Exercise description: How many lines in the entries below contain the string "swatch"? Reply with the number alone.

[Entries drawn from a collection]

● ● ● ● ● ● ●

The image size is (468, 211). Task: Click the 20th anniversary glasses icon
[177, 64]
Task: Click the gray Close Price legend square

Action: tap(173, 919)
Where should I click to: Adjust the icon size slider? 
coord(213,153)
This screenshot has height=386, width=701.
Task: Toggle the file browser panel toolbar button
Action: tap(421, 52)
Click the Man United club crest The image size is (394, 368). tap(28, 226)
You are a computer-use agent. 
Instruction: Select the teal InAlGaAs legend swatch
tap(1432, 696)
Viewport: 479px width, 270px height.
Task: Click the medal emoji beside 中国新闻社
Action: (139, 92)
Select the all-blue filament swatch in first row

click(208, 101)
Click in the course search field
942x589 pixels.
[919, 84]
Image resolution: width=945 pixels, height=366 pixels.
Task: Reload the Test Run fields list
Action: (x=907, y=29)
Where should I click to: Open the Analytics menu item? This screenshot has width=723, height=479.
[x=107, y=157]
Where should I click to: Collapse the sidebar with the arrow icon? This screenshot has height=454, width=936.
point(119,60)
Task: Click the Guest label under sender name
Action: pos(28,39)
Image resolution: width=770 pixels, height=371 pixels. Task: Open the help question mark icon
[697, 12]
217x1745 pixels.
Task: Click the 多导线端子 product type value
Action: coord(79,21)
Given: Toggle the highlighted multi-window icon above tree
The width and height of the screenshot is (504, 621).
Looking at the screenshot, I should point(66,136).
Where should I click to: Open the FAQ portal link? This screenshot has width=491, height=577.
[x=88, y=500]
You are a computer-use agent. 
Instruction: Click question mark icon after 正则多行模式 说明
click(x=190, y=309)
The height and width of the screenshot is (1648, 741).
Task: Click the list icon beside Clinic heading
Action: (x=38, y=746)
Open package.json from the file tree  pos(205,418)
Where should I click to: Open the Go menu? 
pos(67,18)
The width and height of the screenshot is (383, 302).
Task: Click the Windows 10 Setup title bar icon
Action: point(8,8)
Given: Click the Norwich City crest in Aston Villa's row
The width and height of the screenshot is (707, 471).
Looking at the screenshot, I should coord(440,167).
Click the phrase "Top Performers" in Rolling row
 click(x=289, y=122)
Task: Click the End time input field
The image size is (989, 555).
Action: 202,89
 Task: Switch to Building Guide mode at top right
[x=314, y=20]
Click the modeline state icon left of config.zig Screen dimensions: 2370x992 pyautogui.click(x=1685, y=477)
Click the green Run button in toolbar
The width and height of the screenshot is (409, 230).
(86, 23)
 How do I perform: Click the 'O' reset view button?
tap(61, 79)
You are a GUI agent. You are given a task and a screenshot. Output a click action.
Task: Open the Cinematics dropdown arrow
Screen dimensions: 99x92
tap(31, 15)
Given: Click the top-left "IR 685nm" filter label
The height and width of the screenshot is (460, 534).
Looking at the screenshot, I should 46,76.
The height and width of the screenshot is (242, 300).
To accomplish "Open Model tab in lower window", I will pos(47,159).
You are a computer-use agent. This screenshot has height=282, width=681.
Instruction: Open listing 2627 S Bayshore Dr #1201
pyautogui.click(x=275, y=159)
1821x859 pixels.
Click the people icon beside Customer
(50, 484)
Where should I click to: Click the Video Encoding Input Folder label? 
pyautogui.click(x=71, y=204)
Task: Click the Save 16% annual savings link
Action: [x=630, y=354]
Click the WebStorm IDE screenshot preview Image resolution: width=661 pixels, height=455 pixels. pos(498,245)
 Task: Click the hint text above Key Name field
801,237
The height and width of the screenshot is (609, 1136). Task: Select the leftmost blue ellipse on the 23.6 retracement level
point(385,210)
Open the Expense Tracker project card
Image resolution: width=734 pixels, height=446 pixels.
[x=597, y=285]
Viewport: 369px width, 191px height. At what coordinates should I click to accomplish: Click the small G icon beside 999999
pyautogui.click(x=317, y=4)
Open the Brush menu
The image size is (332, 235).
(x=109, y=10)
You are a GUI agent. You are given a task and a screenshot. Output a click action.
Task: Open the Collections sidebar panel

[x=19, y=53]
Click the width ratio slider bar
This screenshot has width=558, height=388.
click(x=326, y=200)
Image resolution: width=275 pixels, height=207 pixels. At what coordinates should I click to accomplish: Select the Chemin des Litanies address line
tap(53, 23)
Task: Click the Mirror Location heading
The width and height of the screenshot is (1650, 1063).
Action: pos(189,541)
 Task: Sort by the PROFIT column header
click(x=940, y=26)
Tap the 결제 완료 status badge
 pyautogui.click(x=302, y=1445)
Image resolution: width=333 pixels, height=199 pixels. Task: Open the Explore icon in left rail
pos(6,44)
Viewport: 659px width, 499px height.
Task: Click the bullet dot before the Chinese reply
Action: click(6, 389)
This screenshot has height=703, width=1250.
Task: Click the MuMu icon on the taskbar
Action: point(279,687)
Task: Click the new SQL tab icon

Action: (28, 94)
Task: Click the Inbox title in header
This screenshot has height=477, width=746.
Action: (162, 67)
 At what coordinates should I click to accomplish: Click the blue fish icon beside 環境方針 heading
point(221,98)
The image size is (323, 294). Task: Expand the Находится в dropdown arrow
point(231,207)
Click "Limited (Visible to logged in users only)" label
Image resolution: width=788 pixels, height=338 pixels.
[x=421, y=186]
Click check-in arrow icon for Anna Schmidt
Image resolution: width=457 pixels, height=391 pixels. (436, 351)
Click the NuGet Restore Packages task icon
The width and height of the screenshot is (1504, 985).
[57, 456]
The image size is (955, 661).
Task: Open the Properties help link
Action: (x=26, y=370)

● ● ● ● ● ● ●

Complete response: 2